The present invention relates, in general, to analog amplifiers and, more particularly, to Radio Frequency (RF) downconverters or mixers.
Receiver circuits are used in a myriad of wireless communication applications such as cordless telephones, pagers, cable modems, and cellular telephones. A receiver circuit typically receives a Radio Frequency (RF) modulated signal from an antenna. The receiver includes an input low-noise amplifier followed by a filter and a mixer. The RF signals are transmitted at a high frequency and are received by the mixer. The mixer uses a local oscillator signal for downconverting the RF signal to an IF signal for additional processing. It is desirable to maintain the receiver sensitivity, linearity, and noise figure over a wide range of input signal levels and input frequencies.
RF mixers include a transconductor and a commutating stage switching section driven by signals from a local oscillator.

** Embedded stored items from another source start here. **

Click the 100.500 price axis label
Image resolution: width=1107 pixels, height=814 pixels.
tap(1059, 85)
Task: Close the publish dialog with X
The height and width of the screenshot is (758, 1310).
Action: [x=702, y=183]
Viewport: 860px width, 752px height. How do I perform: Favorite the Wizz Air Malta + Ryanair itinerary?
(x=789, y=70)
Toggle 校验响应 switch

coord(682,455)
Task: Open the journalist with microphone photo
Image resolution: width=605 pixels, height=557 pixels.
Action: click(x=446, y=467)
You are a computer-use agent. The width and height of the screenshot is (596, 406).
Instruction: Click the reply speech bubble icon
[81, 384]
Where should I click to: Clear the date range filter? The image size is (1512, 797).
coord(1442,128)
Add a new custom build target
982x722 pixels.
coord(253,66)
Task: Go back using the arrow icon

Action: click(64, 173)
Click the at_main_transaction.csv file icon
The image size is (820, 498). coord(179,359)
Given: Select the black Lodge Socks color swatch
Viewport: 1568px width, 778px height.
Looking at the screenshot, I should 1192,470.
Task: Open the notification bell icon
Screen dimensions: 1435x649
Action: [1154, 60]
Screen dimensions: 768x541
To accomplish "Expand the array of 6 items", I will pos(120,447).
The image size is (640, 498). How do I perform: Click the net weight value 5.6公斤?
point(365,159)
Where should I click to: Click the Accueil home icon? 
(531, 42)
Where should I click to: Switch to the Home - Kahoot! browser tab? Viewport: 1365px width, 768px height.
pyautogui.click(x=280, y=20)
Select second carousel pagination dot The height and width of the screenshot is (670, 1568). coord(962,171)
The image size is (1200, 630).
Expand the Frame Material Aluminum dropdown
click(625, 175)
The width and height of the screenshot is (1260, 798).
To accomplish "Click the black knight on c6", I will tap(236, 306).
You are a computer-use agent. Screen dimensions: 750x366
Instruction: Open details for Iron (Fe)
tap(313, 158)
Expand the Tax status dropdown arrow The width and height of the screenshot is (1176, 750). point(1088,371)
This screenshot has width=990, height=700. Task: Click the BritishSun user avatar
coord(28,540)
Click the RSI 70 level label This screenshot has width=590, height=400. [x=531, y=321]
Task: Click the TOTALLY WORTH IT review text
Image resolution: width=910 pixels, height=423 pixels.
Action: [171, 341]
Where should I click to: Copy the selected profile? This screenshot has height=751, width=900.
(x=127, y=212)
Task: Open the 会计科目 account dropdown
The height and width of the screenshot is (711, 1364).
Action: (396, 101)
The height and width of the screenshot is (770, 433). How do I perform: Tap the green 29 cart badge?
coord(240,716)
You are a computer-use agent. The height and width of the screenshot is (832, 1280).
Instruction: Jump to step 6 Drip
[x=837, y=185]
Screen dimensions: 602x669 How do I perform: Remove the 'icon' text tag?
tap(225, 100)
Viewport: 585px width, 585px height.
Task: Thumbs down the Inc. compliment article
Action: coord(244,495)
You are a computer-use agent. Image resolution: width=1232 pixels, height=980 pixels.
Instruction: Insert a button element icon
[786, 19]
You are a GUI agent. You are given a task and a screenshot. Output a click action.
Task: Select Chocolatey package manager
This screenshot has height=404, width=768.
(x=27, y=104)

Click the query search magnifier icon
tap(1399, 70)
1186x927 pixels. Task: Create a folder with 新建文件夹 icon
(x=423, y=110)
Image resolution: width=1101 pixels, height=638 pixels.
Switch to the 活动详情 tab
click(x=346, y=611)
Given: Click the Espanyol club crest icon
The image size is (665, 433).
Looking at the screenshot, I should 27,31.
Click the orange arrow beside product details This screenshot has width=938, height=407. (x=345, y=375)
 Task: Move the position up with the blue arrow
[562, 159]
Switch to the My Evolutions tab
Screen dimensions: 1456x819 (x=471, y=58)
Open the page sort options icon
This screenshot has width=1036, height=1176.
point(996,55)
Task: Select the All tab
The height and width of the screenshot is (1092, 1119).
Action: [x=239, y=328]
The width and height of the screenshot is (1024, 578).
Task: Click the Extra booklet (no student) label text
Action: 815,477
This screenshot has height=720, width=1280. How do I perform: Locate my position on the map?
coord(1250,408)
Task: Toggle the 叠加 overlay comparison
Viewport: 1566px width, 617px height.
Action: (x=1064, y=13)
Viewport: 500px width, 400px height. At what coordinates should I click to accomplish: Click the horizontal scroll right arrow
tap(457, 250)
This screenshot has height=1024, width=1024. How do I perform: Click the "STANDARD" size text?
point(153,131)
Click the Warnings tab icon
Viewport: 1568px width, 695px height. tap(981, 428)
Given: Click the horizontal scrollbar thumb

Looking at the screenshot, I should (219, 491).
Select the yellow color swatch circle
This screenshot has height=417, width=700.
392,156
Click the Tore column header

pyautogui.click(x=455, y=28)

The transconductance of the RF mixer is set by the input impedance, which typically has a value of fifty ohms for RF circuits. The gain of the RF mixer is the product of the output impedance and the transconductance. Thus, the voltage gain of the RF mixer is limited by the transconductance value and the gain of the RF mixer is increased by increasing the output load impedance. However, the output load impedance is usually derived from a tuned circuit, which places a practical limit on the value of the output load impedance. When the output impedance is increased to provide higher gain, the Q of the tuned circuit is increased which causes the bandwidth of the RF mixer to be lowered.
Hence, a need exists for an RF mixer that has a wide band of operation, low noise, high gain, and high linearity while maintaining low current consumption when downconverting for dual-band RF applications.